* [Exercise objective]: Copy the rows below, replacing every "Image resolution" with "Display resolution" and leaving everything else unchanged.

(begin)

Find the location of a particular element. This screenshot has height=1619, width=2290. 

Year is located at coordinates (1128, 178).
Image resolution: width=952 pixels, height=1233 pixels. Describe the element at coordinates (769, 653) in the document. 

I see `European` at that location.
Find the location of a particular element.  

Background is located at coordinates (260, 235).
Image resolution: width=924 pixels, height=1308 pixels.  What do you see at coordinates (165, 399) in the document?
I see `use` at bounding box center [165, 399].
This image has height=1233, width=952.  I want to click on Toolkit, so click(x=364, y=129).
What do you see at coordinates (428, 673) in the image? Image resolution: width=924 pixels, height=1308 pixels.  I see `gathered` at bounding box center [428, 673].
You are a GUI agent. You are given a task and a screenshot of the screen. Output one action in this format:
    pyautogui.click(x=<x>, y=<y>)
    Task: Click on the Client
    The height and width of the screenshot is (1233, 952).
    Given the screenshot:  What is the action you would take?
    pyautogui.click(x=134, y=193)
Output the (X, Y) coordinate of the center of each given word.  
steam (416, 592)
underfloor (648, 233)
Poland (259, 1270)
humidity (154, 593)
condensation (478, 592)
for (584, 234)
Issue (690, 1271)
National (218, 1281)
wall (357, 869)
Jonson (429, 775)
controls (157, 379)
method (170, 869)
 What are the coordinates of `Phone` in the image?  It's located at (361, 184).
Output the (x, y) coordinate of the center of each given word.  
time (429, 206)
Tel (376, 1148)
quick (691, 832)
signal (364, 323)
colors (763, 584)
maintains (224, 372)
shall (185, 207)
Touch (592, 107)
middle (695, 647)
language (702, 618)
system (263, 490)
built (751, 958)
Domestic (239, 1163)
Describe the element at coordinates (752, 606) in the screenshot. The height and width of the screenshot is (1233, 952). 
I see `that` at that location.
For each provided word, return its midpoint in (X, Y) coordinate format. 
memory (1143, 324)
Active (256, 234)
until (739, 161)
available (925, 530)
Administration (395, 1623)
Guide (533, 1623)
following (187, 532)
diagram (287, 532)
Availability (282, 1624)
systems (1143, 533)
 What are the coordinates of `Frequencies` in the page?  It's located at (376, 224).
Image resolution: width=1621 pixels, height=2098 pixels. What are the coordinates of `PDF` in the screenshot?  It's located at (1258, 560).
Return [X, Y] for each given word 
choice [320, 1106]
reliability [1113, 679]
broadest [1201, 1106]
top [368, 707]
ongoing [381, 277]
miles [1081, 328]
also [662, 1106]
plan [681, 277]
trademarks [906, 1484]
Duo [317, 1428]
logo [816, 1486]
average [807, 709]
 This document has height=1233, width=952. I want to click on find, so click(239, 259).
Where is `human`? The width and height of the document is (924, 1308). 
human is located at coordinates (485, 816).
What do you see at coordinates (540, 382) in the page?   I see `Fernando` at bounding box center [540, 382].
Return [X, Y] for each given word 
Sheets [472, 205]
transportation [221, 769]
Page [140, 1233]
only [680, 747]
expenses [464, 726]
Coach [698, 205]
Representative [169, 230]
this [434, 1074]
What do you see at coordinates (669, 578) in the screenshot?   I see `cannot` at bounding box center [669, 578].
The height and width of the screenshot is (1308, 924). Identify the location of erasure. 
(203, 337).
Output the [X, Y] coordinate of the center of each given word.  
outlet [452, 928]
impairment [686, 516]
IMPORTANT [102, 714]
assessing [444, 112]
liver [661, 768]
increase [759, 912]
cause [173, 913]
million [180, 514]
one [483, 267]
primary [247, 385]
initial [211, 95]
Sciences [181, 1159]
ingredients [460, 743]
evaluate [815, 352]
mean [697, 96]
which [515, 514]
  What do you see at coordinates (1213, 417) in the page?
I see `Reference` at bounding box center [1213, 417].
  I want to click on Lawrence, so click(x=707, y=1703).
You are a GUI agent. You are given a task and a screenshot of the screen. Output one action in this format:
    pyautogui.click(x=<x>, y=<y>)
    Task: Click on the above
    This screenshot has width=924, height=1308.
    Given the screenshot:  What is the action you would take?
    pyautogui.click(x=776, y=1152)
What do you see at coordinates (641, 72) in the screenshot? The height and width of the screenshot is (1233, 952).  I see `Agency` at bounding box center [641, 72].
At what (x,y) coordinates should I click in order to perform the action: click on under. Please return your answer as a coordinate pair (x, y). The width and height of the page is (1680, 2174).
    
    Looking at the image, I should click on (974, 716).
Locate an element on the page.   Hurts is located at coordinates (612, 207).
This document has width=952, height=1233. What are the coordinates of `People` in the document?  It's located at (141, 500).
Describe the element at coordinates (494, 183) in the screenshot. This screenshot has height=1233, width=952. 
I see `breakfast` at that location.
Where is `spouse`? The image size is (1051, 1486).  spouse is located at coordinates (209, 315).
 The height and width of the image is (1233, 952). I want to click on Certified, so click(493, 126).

(end)

* [Written answer]:
Find the location of a particular element. This screenshot has height=1619, width=2290. 

Year is located at coordinates (1128, 178).
Display resolution: width=952 pixels, height=1233 pixels. Describe the element at coordinates (769, 653) in the document. 

I see `European` at that location.
Find the location of a particular element.  

Background is located at coordinates (260, 235).
Display resolution: width=924 pixels, height=1308 pixels.  What do you see at coordinates (165, 399) in the document?
I see `use` at bounding box center [165, 399].
This image has height=1233, width=952.  I want to click on Toolkit, so click(x=364, y=129).
What do you see at coordinates (428, 673) in the image? Display resolution: width=924 pixels, height=1308 pixels.  I see `gathered` at bounding box center [428, 673].
You are a GUI agent. You are given a task and a screenshot of the screen. Output one action in this format:
    pyautogui.click(x=<x>, y=<y>)
    Task: Click on the Client
    The height and width of the screenshot is (1233, 952).
    Given the screenshot:  What is the action you would take?
    pyautogui.click(x=134, y=193)
Output the (X, Y) coordinate of the center of each given word.  
steam (416, 592)
underfloor (648, 233)
Poland (259, 1270)
humidity (154, 593)
condensation (478, 592)
for (584, 234)
Issue (690, 1271)
National (218, 1281)
wall (357, 869)
Jonson (429, 775)
controls (157, 379)
method (170, 869)
 What are the coordinates of `Phone` in the image?  It's located at (361, 184).
Output the (x, y) coordinate of the center of each given word.  
time (429, 206)
Tel (376, 1148)
quick (691, 832)
signal (364, 323)
colors (763, 584)
maintains (224, 372)
shall (185, 207)
Touch (592, 107)
middle (695, 647)
language (702, 618)
system (263, 490)
built (751, 958)
Domestic (239, 1163)
Describe the element at coordinates (752, 606) in the screenshot. The height and width of the screenshot is (1233, 952). 
I see `that` at that location.
For each provided word, return its midpoint in (X, Y) coordinate format. 
memory (1143, 324)
Active (256, 234)
until (739, 161)
available (925, 530)
Administration (395, 1623)
Guide (533, 1623)
following (187, 532)
diagram (287, 532)
Availability (282, 1624)
systems (1143, 533)
 What are the coordinates of `Frequencies` in the page?  It's located at (376, 224).
Display resolution: width=1621 pixels, height=2098 pixels. What are the coordinates of `PDF` in the screenshot?  It's located at (1258, 560).
Return [X, Y] for each given word 
choice [320, 1106]
reliability [1113, 679]
broadest [1201, 1106]
top [368, 707]
ongoing [381, 277]
miles [1081, 328]
also [662, 1106]
plan [681, 277]
trademarks [906, 1484]
Duo [317, 1428]
logo [816, 1486]
average [807, 709]
 This document has height=1233, width=952. I want to click on find, so click(239, 259).
Where is `human`? The width and height of the document is (924, 1308). 
human is located at coordinates (485, 816).
What do you see at coordinates (540, 382) in the page?   I see `Fernando` at bounding box center [540, 382].
Return [X, Y] for each given word 
Sheets [472, 205]
transportation [221, 769]
Page [140, 1233]
only [680, 747]
expenses [464, 726]
Coach [698, 205]
Representative [169, 230]
this [434, 1074]
What do you see at coordinates (669, 578) in the screenshot?   I see `cannot` at bounding box center [669, 578].
The height and width of the screenshot is (1308, 924). Identify the location of erasure. 
(203, 337).
Output the [X, Y] coordinate of the center of each given word.  
outlet [452, 928]
impairment [686, 516]
IMPORTANT [102, 714]
assessing [444, 112]
liver [661, 768]
increase [759, 912]
cause [173, 913]
million [180, 514]
one [483, 267]
primary [247, 385]
initial [211, 95]
Sciences [181, 1159]
ingredients [460, 743]
evaluate [815, 352]
mean [697, 96]
which [515, 514]
  What do you see at coordinates (1213, 417) in the page?
I see `Reference` at bounding box center [1213, 417].
  I want to click on Lawrence, so click(x=707, y=1703).
You are a GUI agent. You are given a task and a screenshot of the screen. Output one action in this format:
    pyautogui.click(x=<x>, y=<y>)
    Task: Click on the above
    This screenshot has width=924, height=1308.
    Given the screenshot:  What is the action you would take?
    pyautogui.click(x=776, y=1152)
What do you see at coordinates (641, 72) in the screenshot? The height and width of the screenshot is (1233, 952).  I see `Agency` at bounding box center [641, 72].
At what (x,y) coordinates should I click in order to perform the action: click on under. Please return your answer as a coordinate pair (x, y). The width and height of the page is (1680, 2174).
    
    Looking at the image, I should click on (974, 716).
Locate an element on the page.   Hurts is located at coordinates (612, 207).
This document has width=952, height=1233. What are the coordinates of `People` in the document?  It's located at (141, 500).
Describe the element at coordinates (494, 183) in the screenshot. This screenshot has height=1233, width=952. 
I see `breakfast` at that location.
Where is `spouse`? The image size is (1051, 1486).  spouse is located at coordinates (209, 315).
 The height and width of the image is (1233, 952). I want to click on Certified, so click(493, 126).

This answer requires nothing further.